Hadjar rolls out in Red Bull colours as rookies headline Abu Dhabi test

The floodlights are off, the champagne’s flat, and the final act of 2025 took place under a hard-working winter sun: one last day at Yas Marina to tick off mileage, try new rubber and give tomorrow’s names a proper run. Twenty-five drivers racked up more than 2,500 laps in the Abu Dhabi post-season test, but the headline images were simple enough — Isack Hadjar in Red Bull gear at last, a golden-helmet Norris doing his champion’s lap, and a timesheet topped by rookies with itchy right feet.

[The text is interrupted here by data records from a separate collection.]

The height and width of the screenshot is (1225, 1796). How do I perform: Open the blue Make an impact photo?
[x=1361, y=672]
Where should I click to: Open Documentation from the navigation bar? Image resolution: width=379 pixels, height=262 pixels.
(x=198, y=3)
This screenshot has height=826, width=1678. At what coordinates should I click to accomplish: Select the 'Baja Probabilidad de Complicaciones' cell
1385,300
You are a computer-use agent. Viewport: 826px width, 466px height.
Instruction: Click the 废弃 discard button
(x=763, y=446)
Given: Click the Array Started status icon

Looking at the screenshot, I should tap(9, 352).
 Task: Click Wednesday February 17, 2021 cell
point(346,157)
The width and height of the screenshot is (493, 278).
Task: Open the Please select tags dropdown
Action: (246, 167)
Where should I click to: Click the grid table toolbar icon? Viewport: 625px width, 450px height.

This was a split affair. Pirelli’s first proper 2026 tyre work ran alongside the traditional young driver test, so while full-timers and senior reserves pounded around in heavily tweaked “mule” machinery, the juniors had all day in current cars. Mercedes even bolted on a modified front wing to probe the ‘active’ concepts coming for 2026. The tyres themselves? Narrower and lighter: 25mm less at the front, 30mm less at the rear, to the tune of about 2.1kg per set.

At the top of the times, Aston Martin junior Jak Crawford lit it up with a 1:23.766 after 119 laps, leading a rookie lockout of the first five positions. Sauber’s Paul Aron was a whisker back, Williams’ Luke Browning third, and Mercedes reserve Frederik Vesti fourth after a heavy 145-lap shift. Ayumu Iwasa rounded out the rookie run in P5 for Red Bull.

Hadjar was the one everyone craned their necks for. The Frenchman slipped into Red Bull kit and quietly chalked up 111 laps on his first day as a full-time RBR driver. The stopwatch didn’t matter — his 1:27.515 left him 21st — but the haul did. Iwasa’s speed on the other car makes for a neat footnote, yet Red Bull’s programme was always about systems, tyre work and settling Hadjar into the deep end before winter.

There was another debut of note over at Racing Bulls. Arvid Lindblad, stepping up to a race seat next season, banked 138 laps and a 1:26.519. Liam Lawson matched the team’s mileage push with 141 laps, a useful foundation as Faenza pivots toward 2026 with everyone else.

McLaren kept it in-house and on-brand. Newly crowned 2025 World Champion Lando Norris turned laps with a celebratory golden lid and a voice still paying for Sunday night, sharing tyre duty with Oscar Piastri while Pato O’Ward handled the young-driver running. O’Ward landed P7 with a 1:25.418 after 127 laps, Piastri logged 85, and Norris 71 — solid, sensible winter work from a team that doesn’t need to flex right now.

Mercedes did flex on the lap count. Kimi Antonelli topped the day with 157 laps, fastest of the race drivers in P6 with a 1:25.170, while Vesti’s 145 made it 312 for the Silver Arrows. Mileage wins December.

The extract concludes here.